[Instruções e requisitos]
Troque "Screen dimensions:" por "Screen size:" em toda a listagem abaixo e reproduza as linhas sem nenhuma outra alteração.

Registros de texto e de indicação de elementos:
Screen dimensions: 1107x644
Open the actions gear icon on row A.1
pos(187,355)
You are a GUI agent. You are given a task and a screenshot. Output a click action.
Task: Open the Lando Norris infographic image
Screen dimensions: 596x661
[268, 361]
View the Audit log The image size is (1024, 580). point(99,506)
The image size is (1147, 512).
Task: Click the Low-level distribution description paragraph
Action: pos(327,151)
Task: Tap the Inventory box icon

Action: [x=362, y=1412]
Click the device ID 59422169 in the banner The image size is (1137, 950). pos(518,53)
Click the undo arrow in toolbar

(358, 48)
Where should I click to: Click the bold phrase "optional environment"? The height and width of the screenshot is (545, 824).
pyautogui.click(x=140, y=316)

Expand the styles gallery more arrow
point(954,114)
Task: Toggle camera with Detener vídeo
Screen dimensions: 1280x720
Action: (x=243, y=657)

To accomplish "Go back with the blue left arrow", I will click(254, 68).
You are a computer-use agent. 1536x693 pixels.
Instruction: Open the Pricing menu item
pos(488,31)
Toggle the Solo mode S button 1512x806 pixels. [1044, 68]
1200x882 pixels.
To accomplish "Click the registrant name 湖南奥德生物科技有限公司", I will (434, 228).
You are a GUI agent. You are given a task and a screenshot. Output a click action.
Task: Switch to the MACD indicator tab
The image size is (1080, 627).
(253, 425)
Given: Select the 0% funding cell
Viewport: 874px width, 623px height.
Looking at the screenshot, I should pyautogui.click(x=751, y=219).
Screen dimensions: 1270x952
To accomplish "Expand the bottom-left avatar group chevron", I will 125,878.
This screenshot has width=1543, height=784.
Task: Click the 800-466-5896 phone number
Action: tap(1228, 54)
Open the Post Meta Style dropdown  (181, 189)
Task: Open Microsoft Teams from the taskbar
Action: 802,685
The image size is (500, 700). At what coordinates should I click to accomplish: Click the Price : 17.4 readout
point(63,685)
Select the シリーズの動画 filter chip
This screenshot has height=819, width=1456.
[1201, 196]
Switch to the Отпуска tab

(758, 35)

[Resposta à tarefa]
Screen size: 1107x644
Open the actions gear icon on row A.1
pos(187,355)
You are a GUI agent. You are given a task and a screenshot. Output a click action.
Task: Open the Lando Norris infographic image
Screen size: 596x661
[268, 361]
View the Audit log The image size is (1024, 580). point(99,506)
The image size is (1147, 512).
Task: Click the Low-level distribution description paragraph
Action: pos(327,151)
Task: Tap the Inventory box icon

Action: [x=362, y=1412]
Click the device ID 59422169 in the banner The image size is (1137, 950). pos(518,53)
Click the undo arrow in toolbar

(358, 48)
Where should I click to: Click the bold phrase "optional environment"? The height and width of the screenshot is (545, 824).
pyautogui.click(x=140, y=316)

Expand the styles gallery more arrow
point(954,114)
Task: Toggle camera with Detener vídeo
Screen size: 1280x720
Action: (x=243, y=657)

To accomplish "Go back with the blue left arrow", I will click(254, 68).
You are a computer-use agent. 1536x693 pixels.
Instruction: Open the Pricing menu item
pos(488,31)
Toggle the Solo mode S button 1512x806 pixels. [1044, 68]
1200x882 pixels.
To accomplish "Click the registrant name 湖南奥德生物科技有限公司", I will (434, 228).
You are a GUI agent. You are given a task and a screenshot. Output a click action.
Task: Switch to the MACD indicator tab
The image size is (1080, 627).
(253, 425)
Given: Select the 0% funding cell
Viewport: 874px width, 623px height.
Looking at the screenshot, I should pyautogui.click(x=751, y=219).
Screen size: 1270x952
To accomplish "Expand the bottom-left avatar group chevron", I will 125,878.
This screenshot has width=1543, height=784.
Task: Click the 800-466-5896 phone number
Action: tap(1228, 54)
Open the Post Meta Style dropdown  (181, 189)
Task: Open Microsoft Teams from the taskbar
Action: 802,685
The image size is (500, 700). At what coordinates should I click to accomplish: Click the Price : 17.4 readout
point(63,685)
Select the シリーズの動画 filter chip
This screenshot has height=819, width=1456.
[1201, 196]
Switch to the Отпуска tab

(758, 35)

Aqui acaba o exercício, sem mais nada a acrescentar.